::: Data supplied :::

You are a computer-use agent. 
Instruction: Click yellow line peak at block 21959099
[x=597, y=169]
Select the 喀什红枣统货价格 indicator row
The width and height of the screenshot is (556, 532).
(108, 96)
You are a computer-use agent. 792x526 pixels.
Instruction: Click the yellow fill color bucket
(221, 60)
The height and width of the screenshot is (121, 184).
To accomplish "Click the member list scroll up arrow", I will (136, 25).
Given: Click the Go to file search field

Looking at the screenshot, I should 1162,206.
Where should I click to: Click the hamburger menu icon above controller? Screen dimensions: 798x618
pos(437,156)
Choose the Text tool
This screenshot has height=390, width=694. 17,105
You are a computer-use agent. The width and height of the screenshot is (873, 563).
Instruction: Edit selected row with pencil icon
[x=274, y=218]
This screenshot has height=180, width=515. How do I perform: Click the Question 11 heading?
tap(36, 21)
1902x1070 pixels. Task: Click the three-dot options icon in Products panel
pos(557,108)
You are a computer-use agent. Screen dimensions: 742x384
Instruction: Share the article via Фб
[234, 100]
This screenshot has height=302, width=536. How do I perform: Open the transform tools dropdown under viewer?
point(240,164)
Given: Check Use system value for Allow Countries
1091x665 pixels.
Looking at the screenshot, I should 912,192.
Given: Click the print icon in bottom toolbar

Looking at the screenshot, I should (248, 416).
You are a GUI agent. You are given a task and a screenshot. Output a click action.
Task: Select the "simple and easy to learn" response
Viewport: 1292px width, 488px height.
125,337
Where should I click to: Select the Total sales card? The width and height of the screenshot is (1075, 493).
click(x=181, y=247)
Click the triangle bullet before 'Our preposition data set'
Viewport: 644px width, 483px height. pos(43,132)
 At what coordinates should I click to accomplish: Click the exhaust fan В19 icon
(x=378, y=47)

:::

• **Exercise directions**
When the line containing "1902x1070 pixels. Task: Click" is found in the records above, restate it and every later line word for word through the last one, and nothing more.

• **Problem solution**
1902x1070 pixels. Task: Click the three-dot options icon in Products panel
pos(557,108)
You are a computer-use agent. Screen dimensions: 742x384
Instruction: Share the article via Фб
[234, 100]
This screenshot has height=302, width=536. How do I perform: Open the transform tools dropdown under viewer?
point(240,164)
Given: Check Use system value for Allow Countries
1091x665 pixels.
Looking at the screenshot, I should 912,192.
Given: Click the print icon in bottom toolbar

Looking at the screenshot, I should (248, 416).
You are a GUI agent. You are given a task and a screenshot. Output a click action.
Task: Select the "simple and easy to learn" response
Viewport: 1292px width, 488px height.
125,337
Where should I click to: Select the Total sales card? The width and height of the screenshot is (1075, 493).
click(x=181, y=247)
Click the triangle bullet before 'Our preposition data set'
Viewport: 644px width, 483px height. pos(43,132)
 At what coordinates should I click to accomplish: Click the exhaust fan В19 icon
(x=378, y=47)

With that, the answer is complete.